Her cane, carved by her grandfather over a few months the summer she turned eight, had been her most constant companion in the last few years. She had remembered him sitting near the red rocks, and bits of grass at the cliff edge near their home, the sparkling sea like a rug as far as the eye could see to the horizon.

She’d sit on her porch, perched above the dusty street in that town she’d lived in since she’d married more than 70 years ago now, and she’d watch the youth pass by in the way a factory foreman might watch assembly line workers. She never barked out orders or even greetings. 

When a neighbor or familiar face passed, she’d remove the cigarette and blow the smoke between the space where her two front teeth used to be and in that subtle shift, they’d know they’d been acknowledged, they’d been seen. And it was enough.

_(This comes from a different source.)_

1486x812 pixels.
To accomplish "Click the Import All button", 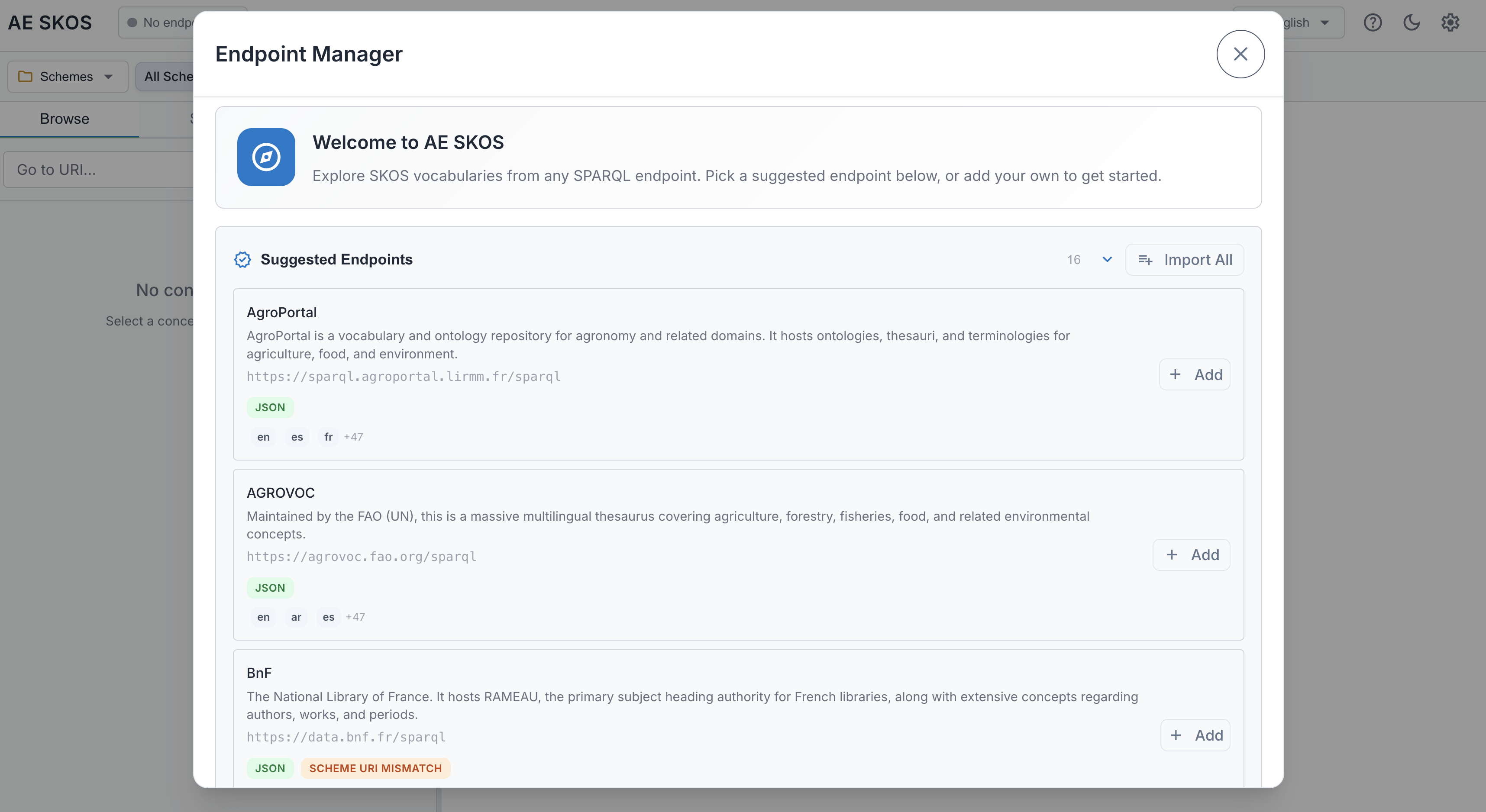I will pyautogui.click(x=1184, y=260).
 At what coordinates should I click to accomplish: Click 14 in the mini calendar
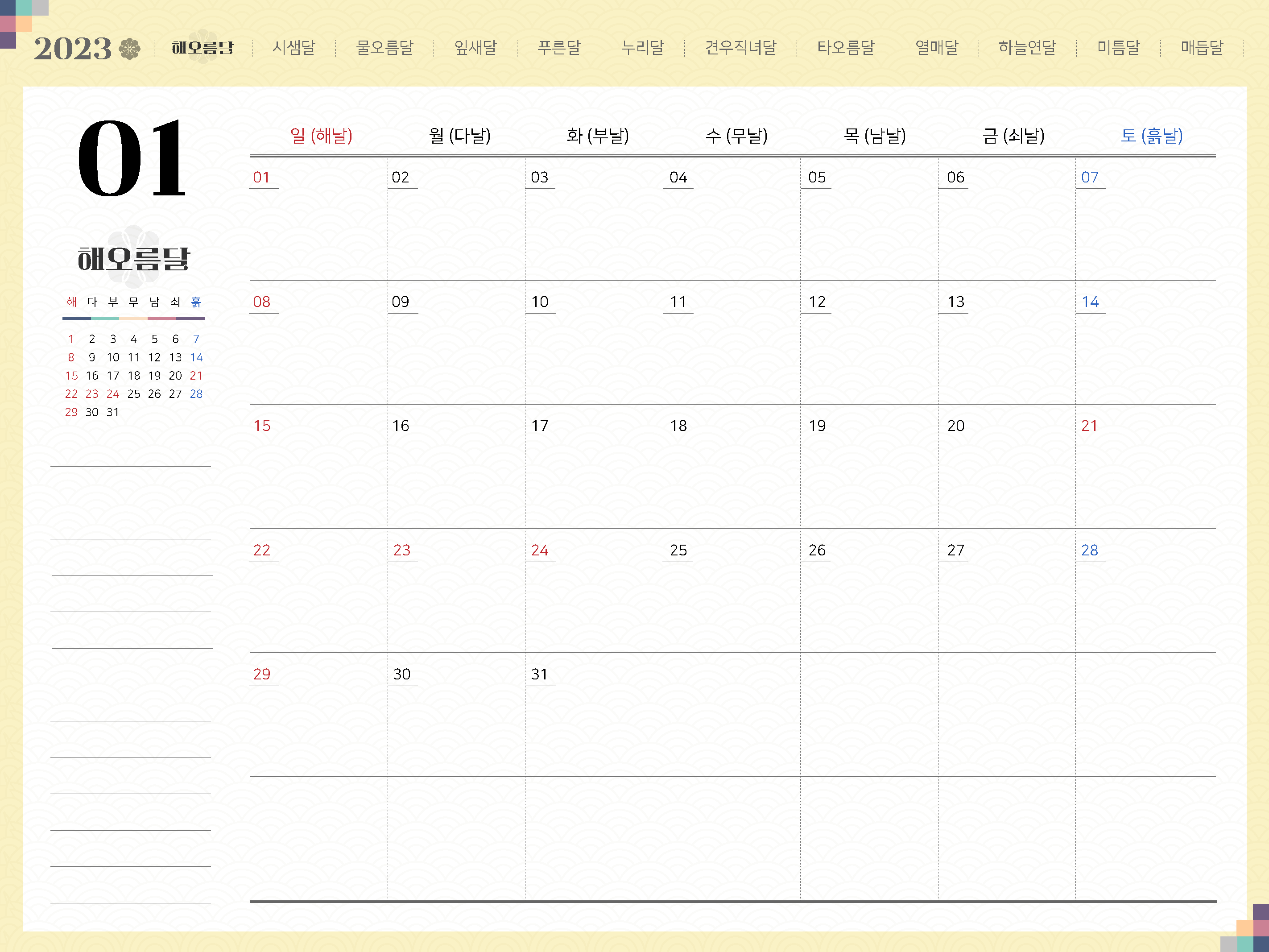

Most of the time she would not even notice the strays barking, the wrestling of small boys whose bare feet raised the dust to feather their ankles, or the bustle of women, beautiful full girls, and slap-dashed-together mothers hurrying back from the market in preparation for another day of the cooking, washing, feeding, cleaning cycle. She was there and she wasn’t. She was with all of them and she was with the images of her past that greeted her just as real as company, adding excitement and grief, love and energy to what would turn out to be just another 12 hours, like the 12 hours before that, wrapped in heat and routine.

 She’d think back to her best friend as a child and the hours they’d spent playing in the back alleyways, listening to adults they knew only by the first names their mothers used to refer to them as they gossiped. Mostly they watched. Anything to escape the one room they each shared with three generations who had perfected the familial folk dance, weaving around each other, ducking anger, ignoring bodily functions and even the tears everyone would have preferred to have kept hidden if they’d had the luxury of privacy.

Usually around midday, she would sometimes feel the phantom lips of her deceased husband as if they were grazing her forehead. A tear-dropped wet bead of sweat would seep from beneath her white headscarf and slip over the band of folded skin that decorated her chest like a handmade necklace.

She had loved the memory of his lips. Not just because they had become as familiar as her own but because they embodied everything they had shared together; framing the rite of two-as-one even though he’d been gone for decades.